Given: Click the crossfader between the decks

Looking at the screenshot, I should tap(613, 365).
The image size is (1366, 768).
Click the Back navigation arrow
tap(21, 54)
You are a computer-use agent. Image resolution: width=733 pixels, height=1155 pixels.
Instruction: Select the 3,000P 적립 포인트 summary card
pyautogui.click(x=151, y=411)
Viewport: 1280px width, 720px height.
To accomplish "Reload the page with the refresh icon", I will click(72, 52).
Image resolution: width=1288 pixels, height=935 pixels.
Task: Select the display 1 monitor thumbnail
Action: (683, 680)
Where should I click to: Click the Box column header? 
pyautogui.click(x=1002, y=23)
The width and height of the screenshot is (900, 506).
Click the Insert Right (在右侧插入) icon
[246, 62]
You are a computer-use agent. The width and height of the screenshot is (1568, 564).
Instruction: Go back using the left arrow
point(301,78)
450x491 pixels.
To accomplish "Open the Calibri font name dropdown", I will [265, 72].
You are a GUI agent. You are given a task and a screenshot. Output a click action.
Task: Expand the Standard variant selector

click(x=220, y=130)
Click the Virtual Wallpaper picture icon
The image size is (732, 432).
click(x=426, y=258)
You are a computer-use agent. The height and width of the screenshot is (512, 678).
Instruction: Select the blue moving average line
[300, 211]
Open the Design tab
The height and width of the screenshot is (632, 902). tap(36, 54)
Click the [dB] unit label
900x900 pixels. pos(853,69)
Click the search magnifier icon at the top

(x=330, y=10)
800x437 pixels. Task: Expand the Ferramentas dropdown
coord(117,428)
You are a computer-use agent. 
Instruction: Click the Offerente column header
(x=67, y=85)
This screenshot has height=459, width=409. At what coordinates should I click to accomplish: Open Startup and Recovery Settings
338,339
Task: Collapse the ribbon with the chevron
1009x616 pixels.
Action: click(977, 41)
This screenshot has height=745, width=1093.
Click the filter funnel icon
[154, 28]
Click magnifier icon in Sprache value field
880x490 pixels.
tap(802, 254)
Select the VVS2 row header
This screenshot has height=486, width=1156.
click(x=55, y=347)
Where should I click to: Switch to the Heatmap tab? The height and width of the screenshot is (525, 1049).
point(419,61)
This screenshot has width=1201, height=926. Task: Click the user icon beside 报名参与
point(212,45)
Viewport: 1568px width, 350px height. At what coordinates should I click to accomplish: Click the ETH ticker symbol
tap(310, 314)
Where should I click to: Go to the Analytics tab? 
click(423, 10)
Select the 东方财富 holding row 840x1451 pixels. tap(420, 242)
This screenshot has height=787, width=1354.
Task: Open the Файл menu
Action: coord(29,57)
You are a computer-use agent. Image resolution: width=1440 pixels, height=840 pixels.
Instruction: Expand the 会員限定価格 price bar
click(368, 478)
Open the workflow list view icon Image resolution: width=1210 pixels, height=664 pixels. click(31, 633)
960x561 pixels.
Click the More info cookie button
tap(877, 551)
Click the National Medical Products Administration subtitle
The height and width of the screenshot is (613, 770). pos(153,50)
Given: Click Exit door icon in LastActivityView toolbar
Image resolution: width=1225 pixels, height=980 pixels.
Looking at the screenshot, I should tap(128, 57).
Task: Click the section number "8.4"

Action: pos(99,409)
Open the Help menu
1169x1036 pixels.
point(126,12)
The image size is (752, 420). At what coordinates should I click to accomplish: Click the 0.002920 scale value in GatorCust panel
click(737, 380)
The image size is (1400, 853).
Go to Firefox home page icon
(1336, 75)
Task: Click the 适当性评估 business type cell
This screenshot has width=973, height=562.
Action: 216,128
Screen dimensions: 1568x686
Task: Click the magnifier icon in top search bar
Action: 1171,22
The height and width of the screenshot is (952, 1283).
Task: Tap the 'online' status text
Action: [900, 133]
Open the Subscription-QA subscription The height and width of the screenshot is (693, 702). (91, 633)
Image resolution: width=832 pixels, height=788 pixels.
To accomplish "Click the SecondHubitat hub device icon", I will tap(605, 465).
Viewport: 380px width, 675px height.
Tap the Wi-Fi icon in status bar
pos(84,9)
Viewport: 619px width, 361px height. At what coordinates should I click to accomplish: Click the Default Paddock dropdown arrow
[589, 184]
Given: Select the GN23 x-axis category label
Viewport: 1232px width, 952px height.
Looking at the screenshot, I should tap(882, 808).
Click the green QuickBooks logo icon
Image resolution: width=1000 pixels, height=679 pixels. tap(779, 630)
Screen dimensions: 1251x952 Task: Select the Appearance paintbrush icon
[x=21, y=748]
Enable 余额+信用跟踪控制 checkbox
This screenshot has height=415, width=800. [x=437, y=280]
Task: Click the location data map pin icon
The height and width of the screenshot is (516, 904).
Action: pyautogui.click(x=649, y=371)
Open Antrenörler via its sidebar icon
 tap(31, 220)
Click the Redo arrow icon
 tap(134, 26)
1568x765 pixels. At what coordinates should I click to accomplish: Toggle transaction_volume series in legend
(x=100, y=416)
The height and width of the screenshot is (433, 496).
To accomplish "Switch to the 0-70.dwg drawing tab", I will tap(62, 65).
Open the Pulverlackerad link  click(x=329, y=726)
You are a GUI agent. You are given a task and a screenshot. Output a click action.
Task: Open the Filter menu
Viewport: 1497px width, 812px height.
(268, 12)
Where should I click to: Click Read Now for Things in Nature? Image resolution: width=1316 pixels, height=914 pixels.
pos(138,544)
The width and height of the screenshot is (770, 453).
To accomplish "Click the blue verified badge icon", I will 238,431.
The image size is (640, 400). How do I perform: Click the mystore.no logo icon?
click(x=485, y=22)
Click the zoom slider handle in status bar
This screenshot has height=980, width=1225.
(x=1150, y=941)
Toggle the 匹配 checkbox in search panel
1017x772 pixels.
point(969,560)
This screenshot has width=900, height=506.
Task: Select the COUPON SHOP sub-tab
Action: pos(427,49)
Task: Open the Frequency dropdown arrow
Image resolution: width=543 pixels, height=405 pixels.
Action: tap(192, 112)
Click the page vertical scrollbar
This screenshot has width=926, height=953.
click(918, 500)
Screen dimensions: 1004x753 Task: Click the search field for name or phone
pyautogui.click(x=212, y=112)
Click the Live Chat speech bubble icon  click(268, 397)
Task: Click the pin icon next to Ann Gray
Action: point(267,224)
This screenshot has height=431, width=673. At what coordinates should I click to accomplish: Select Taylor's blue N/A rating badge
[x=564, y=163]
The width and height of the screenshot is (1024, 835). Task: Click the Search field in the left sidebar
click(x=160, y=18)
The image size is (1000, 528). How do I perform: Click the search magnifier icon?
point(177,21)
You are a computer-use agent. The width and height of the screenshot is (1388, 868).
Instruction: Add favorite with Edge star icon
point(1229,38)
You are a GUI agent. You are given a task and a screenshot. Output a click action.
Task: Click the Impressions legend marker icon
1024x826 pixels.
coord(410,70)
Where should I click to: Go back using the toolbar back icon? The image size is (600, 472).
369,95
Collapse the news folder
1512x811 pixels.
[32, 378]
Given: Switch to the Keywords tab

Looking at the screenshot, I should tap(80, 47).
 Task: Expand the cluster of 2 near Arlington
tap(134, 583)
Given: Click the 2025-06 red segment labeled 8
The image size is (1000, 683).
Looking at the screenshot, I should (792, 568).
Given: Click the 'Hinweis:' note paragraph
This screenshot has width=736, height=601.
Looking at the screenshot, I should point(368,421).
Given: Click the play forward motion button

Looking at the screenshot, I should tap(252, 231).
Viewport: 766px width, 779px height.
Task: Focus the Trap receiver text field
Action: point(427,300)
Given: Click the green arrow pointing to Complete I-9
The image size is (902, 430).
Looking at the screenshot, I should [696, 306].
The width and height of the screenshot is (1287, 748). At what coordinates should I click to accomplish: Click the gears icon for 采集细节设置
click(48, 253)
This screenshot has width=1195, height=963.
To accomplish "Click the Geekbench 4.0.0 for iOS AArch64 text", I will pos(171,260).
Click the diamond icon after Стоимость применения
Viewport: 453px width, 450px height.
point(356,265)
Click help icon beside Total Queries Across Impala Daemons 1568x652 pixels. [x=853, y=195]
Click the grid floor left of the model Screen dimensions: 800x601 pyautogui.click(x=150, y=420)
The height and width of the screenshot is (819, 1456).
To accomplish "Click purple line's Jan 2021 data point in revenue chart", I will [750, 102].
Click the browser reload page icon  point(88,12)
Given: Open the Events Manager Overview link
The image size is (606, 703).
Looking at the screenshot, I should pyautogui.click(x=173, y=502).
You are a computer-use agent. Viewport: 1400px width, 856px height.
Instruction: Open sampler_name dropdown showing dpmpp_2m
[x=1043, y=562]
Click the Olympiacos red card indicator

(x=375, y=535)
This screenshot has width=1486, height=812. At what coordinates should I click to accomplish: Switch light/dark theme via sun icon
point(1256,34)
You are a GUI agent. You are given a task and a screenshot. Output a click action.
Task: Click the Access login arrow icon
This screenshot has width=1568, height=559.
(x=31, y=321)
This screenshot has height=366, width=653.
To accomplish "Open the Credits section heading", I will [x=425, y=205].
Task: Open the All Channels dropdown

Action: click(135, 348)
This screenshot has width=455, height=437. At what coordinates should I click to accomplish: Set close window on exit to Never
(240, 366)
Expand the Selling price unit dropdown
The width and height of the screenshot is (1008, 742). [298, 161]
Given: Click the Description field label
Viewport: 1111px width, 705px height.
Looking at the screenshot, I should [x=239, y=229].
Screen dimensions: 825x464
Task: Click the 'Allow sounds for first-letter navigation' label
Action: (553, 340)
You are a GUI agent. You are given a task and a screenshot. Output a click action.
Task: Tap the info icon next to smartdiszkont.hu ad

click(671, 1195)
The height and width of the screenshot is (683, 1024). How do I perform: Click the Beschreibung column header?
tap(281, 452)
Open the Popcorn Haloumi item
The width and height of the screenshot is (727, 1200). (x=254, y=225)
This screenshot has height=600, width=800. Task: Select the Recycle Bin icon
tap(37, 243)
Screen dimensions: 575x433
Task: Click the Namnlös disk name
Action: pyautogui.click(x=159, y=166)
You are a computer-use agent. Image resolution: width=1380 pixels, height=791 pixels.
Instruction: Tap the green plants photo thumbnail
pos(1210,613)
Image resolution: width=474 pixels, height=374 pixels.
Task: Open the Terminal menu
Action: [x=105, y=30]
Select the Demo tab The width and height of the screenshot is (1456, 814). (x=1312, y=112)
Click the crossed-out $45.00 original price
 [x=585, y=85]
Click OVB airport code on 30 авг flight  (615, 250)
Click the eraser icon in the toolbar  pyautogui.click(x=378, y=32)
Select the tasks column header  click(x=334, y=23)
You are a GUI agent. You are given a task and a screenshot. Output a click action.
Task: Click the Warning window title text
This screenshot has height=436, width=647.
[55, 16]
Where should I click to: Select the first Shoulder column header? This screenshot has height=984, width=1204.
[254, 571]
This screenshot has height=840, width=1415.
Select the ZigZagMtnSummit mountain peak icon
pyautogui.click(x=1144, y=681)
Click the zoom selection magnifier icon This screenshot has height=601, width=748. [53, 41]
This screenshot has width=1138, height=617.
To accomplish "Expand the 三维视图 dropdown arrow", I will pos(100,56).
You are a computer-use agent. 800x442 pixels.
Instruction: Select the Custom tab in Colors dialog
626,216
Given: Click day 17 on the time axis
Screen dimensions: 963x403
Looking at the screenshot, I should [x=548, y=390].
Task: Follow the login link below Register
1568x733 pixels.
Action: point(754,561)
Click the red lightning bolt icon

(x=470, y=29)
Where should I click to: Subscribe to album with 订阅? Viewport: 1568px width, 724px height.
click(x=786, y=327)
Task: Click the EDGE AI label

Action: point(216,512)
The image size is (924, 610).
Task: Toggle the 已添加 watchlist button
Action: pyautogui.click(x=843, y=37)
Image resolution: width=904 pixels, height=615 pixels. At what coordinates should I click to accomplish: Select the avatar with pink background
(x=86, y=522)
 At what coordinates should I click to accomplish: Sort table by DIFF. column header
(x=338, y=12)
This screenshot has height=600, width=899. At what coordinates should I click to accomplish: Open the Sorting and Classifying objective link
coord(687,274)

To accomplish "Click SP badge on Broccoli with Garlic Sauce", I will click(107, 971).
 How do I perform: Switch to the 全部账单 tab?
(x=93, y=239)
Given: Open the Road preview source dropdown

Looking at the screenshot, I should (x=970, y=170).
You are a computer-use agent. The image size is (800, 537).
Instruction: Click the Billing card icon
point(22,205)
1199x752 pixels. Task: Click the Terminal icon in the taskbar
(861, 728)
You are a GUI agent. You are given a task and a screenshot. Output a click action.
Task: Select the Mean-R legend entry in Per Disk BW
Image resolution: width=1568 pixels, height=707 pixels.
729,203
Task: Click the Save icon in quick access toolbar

○ ○ ○ ○ ○ ○ ○

§ TASK PROMPT
All that is wanted is an exact copy of the lines above from the one with "This screenshot has height=436, width=647." through the one with "Given: Click day 17 on the time axis", with both ends included.

§ ANSWER SPACE
This screenshot has height=436, width=647.
[55, 16]
Where should I click to: Select the first Shoulder column header? This screenshot has height=984, width=1204.
[254, 571]
This screenshot has height=840, width=1415.
Select the ZigZagMtnSummit mountain peak icon
pyautogui.click(x=1144, y=681)
Click the zoom selection magnifier icon This screenshot has height=601, width=748. [53, 41]
This screenshot has width=1138, height=617.
To accomplish "Expand the 三维视图 dropdown arrow", I will pos(100,56).
You are a computer-use agent. 800x442 pixels.
Instruction: Select the Custom tab in Colors dialog
626,216
Given: Click day 17 on the time axis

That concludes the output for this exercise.